Il Palagio…Sting’s Villa
The 16th-century villa was built as a hunting lodge for the dukes of San Clemente.
Great gardens are made, not born, and usually with protracted effort—vast quantities of earth are moved here and there and back again, mature trees are arranged with the help of forklifts, hills are bulldozed into terraces, and, occasionally, rocky outcrops are blasted into submission with strategically placed explosives. By some point in the creative process, the land seems so distressed that the dream it represents to the landscape architect can look like a nightmare to the homeowners. This explains why actress and movie producer Trudie Styler and her husband, Grammy-award-winning musician Sting, took to wryly calling their garden guru, Arabella Lennox-Boyd, “Bomber Boyd” when their estate in Tuscany resembled a vast archaeological dig rather than the paradise illustrated on her beautiful pastel site plan. “There was an awful lot of excavation going on,” Styler says, recalling the seven-year, seven-acre project that was completed in 2008 and has now begun to mellow. “Sting and I thought, when is this going to end?”
A rambling assemblage of saffron stucco walls and red-tile roofs some 16 miles from Florence, Villa Palagio (palagio means palace in Florentine dialect) had been home to the dukes of San Clemente before it was purchased in 1997 by the singer and his wife. It was constructed in the 16th century as a hunting lodge, and as far as Lennox-Boyd was concerned, it needed an infusion of visual romance as well as structural revision. “The property had lost a great deal of its rural character through renovations and additions,” says the Italian-born, London-based designer, who has conjured two gardens in England for Sting and his family—the larger is at Lake House, an Elizabethan manor in Wiltshire. “Ensuring proper drainage was important, too, because a lot of boxwood was dying.”
Styler and Sting were in full accord with their landscape architect. Sitting exposed at the top of a hill, the house was “rather stark and barren,” the actress says, adding, “Arabella’s prime concern was that the house didn’t have a proper setting.” By that, the couple soon learned, Lennox-Boyd meant assorted gardens both intimate and grand, and masses of climbing plants to cloak the sprawling estate, from creepers clambering up the villa’s walls to magenta ‘Russelliana’ roses tumbling over parapets to wisteria blanketing a pergola that overlooks the Chianti hills.
“Arabella is very feisty and believes more is more in a garden, with lots of color and texture,” Styler says. “And I really applaud her for that.” Once the couple approved the overall approach—using heat-hardy plants, keeping thirsty turf to a minimum, and recycling water wherever possible—the details were largely left up to Lennox-Boyd. “The important thing was to keep it easy to care for,” she says. “Roses and lavender want the sun, and their needs are not fussy.

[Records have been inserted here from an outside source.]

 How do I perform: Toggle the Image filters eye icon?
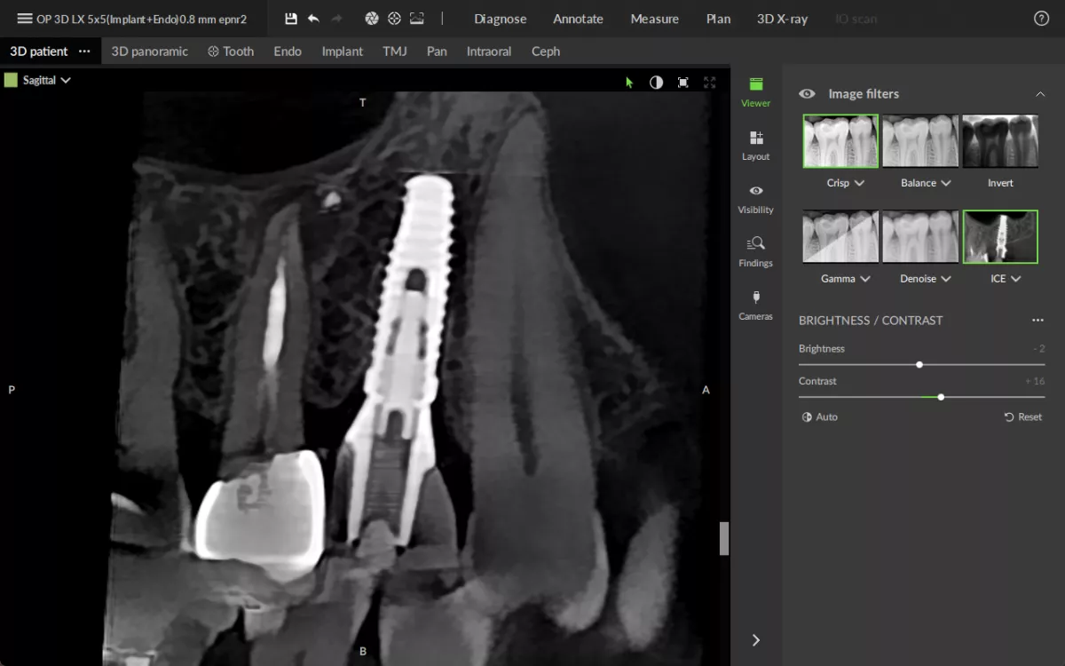[807, 93]
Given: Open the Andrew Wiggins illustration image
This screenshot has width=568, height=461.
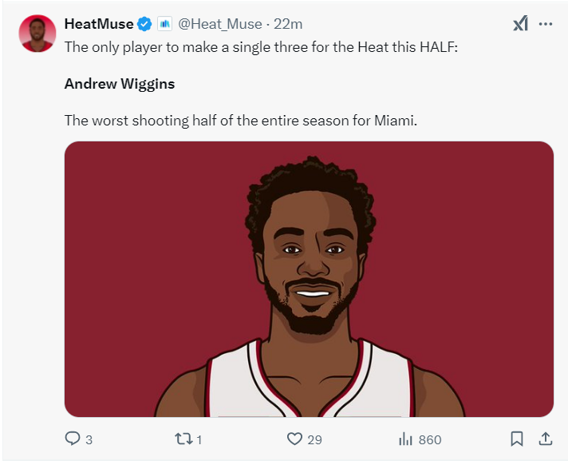Looking at the screenshot, I should tap(309, 279).
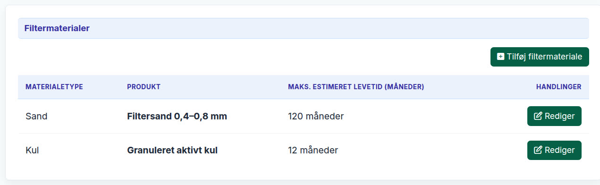Click the HANDLINGER column header
The image size is (600, 185).
[558, 87]
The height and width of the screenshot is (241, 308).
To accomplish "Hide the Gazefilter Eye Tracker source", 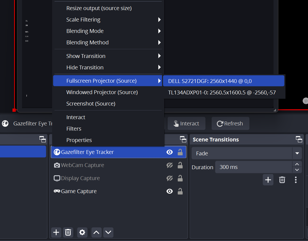I will point(169,152).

Wisterias don’t mind where they are; the tougher the environment, the better they like it.”
On one side of Il Palagio, a parterre was reconfigured into a larger, more intricate maze of plantings. On the other side, Lennox-Boyd installed a grove of olive trees underplanted with lavender. Narrow terraces were broadened to more gracious dimensions, and one is now adorned with a giant chessboard. The toddler-size bishops and pawns are pushed around before dinner, Styler says, usually after several bottles of Chianti. “That was Sting’s idea,” Lennox-Boyd says of the chessboard, adding that the musician has good spatial instincts, too. “I thought the drive should come straight up to the house, to make it easier for people to reach the front door, but Sting wanted it curvy, to prolong the approach,” she says. “Luckily we both agreed the cars should be parked out of sight.” Lennox-Boyd’s decision to revive Il Palagio’s pastoral nature meshed nicely with her environmentalist clients’ desire to ensure the 900-acre estate and its biodynamic vineyards earn their keep. Homemade lavender and olive oils, honey, and wines are sold under the Il Palagio label. (When the family is not around, the villa hosts yoga retreats for paying guests.) “My father was a farmer, but after World War II he took a job in a lampshade factory to support me and my sisters,” Styler explains. “It’s a privilege to go back to my roots at Il Palagio and Lake House, as his daughter, and know they are proper working farms.”